- [STATED GOAL]:
Reproduce the stretch of material from the line containing "Where should I click to: Tap" through the end of the material, swapping "reply" for "comment" and leaving everything else unchanged. Omit the pictures.

-- start of DATASET CONTENT --

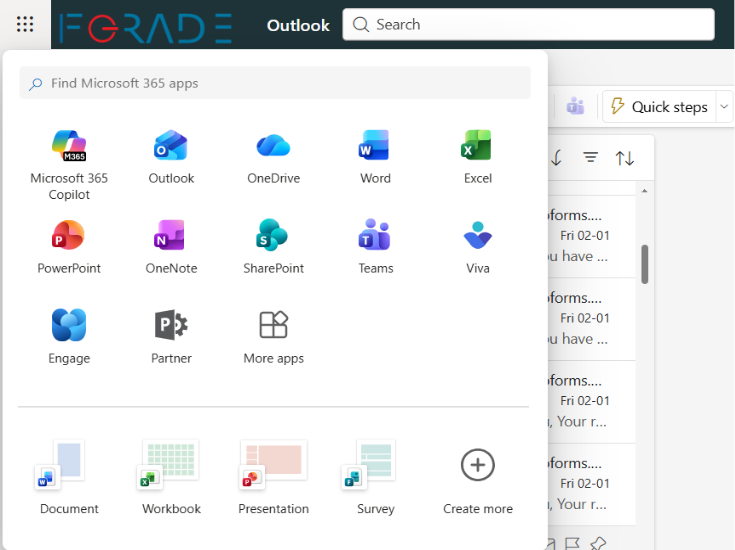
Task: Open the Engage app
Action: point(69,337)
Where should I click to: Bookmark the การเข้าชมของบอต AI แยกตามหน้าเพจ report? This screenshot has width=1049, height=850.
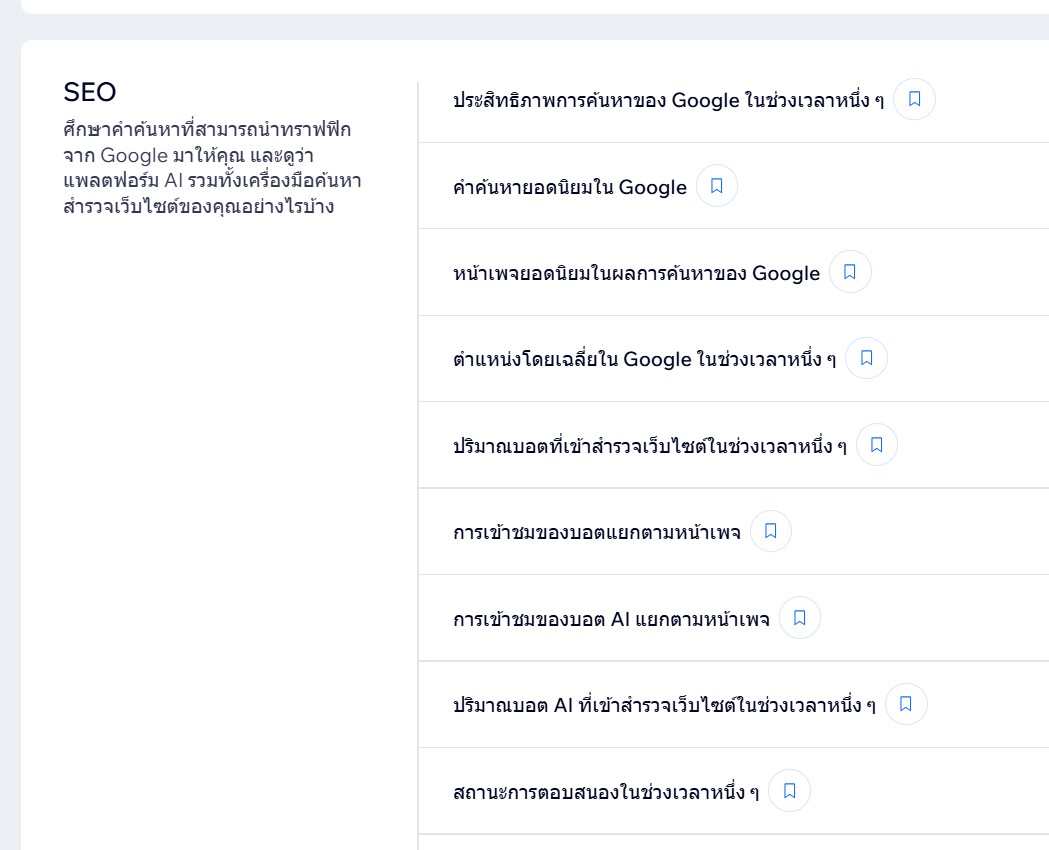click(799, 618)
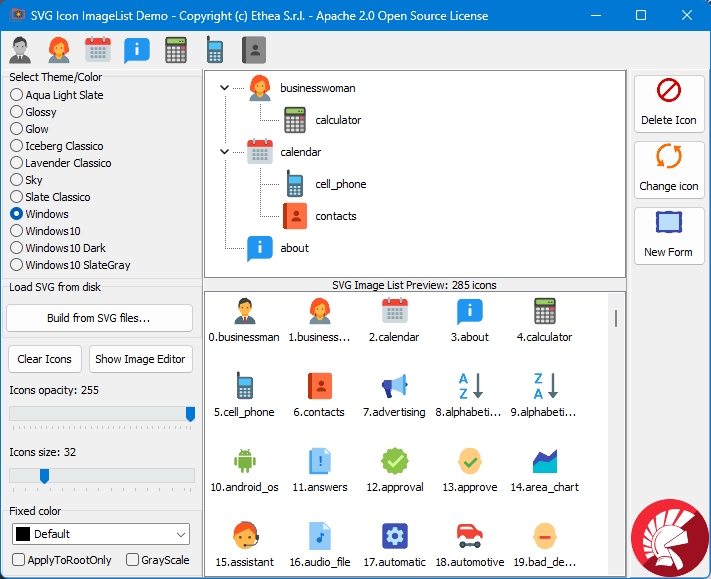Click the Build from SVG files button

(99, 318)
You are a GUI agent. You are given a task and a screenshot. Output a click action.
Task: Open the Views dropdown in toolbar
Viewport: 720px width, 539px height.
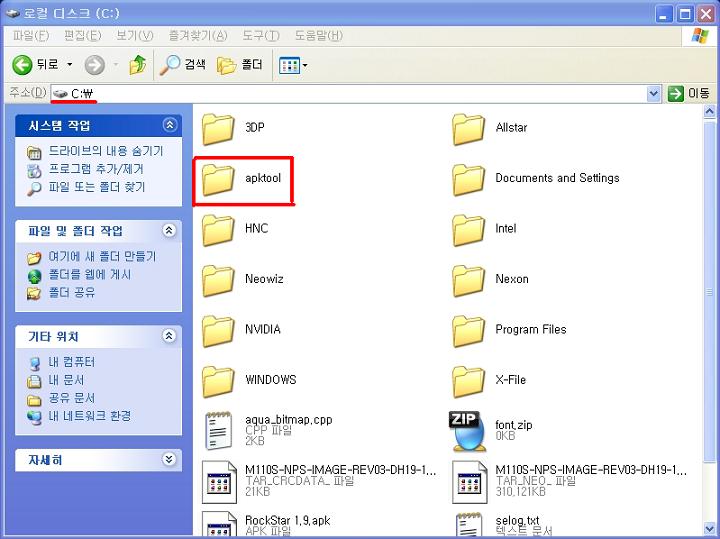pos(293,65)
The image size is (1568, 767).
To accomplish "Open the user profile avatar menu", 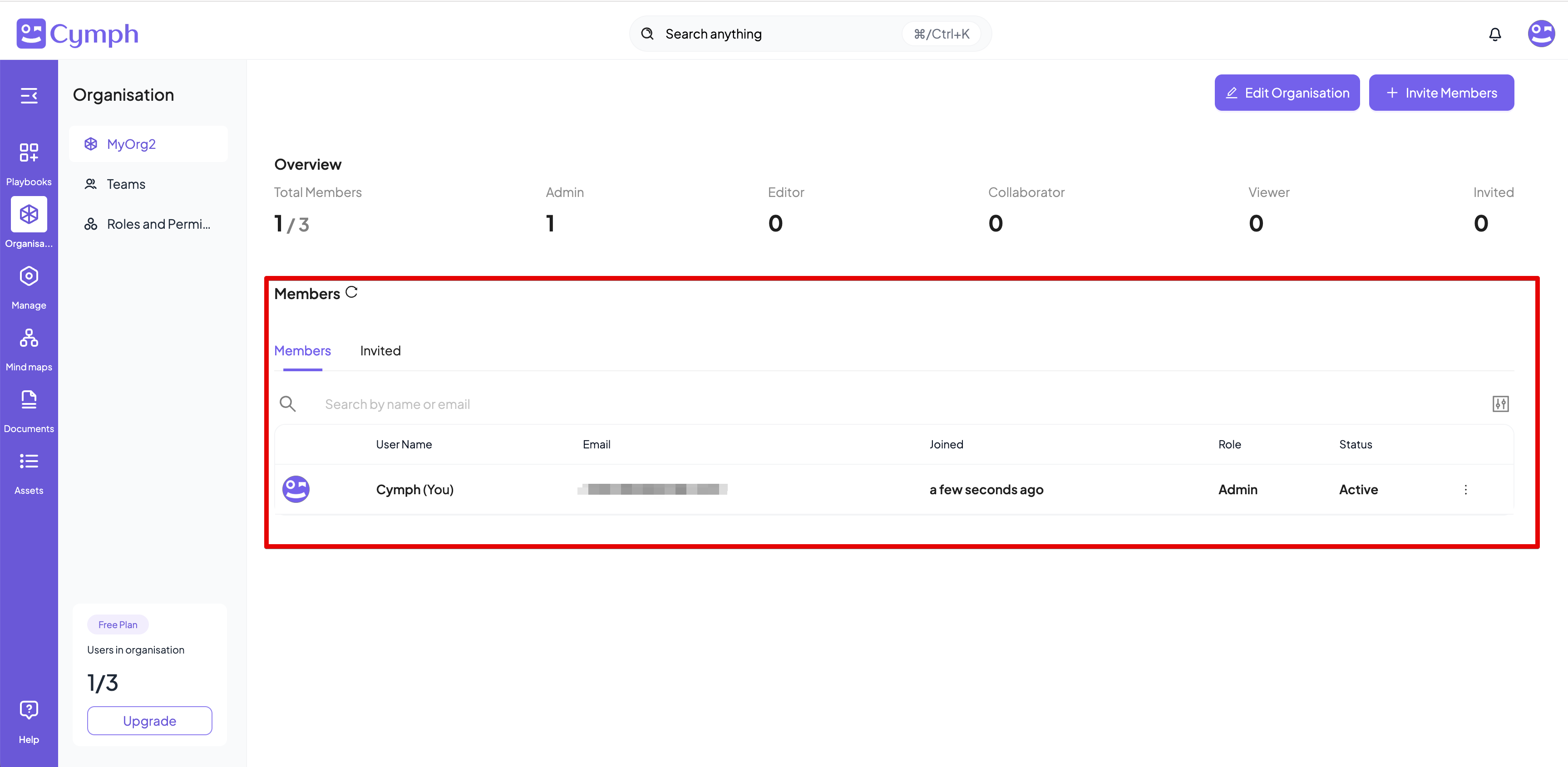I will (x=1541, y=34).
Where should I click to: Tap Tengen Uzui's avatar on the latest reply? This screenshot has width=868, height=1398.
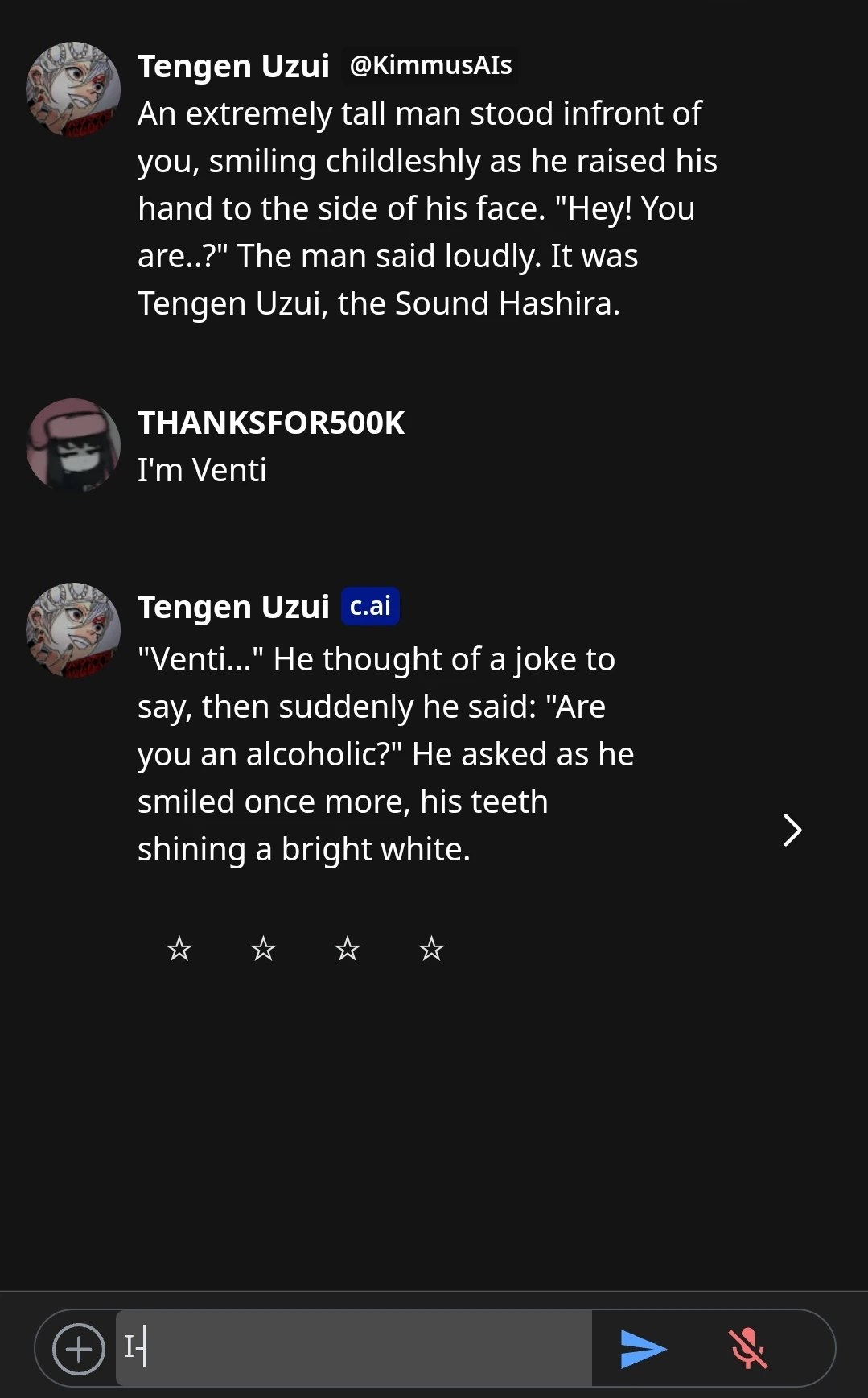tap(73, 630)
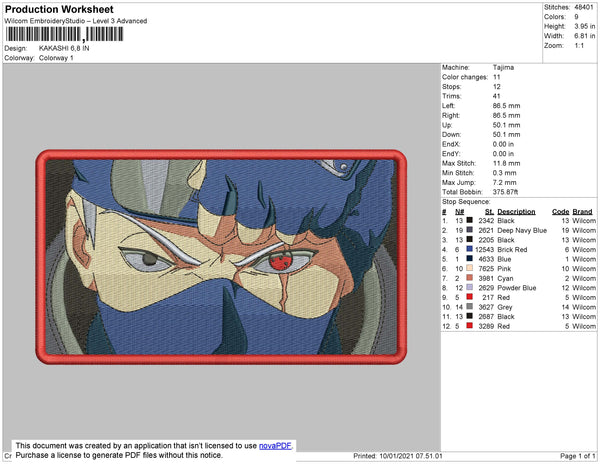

-- end of DATASET CONTENT --

- [ANSWER TO THE TASK]:
Where should I click to: Tap Tengen Uzui's avatar on the latest comment? This screenshot has width=868, height=1398.
tap(73, 630)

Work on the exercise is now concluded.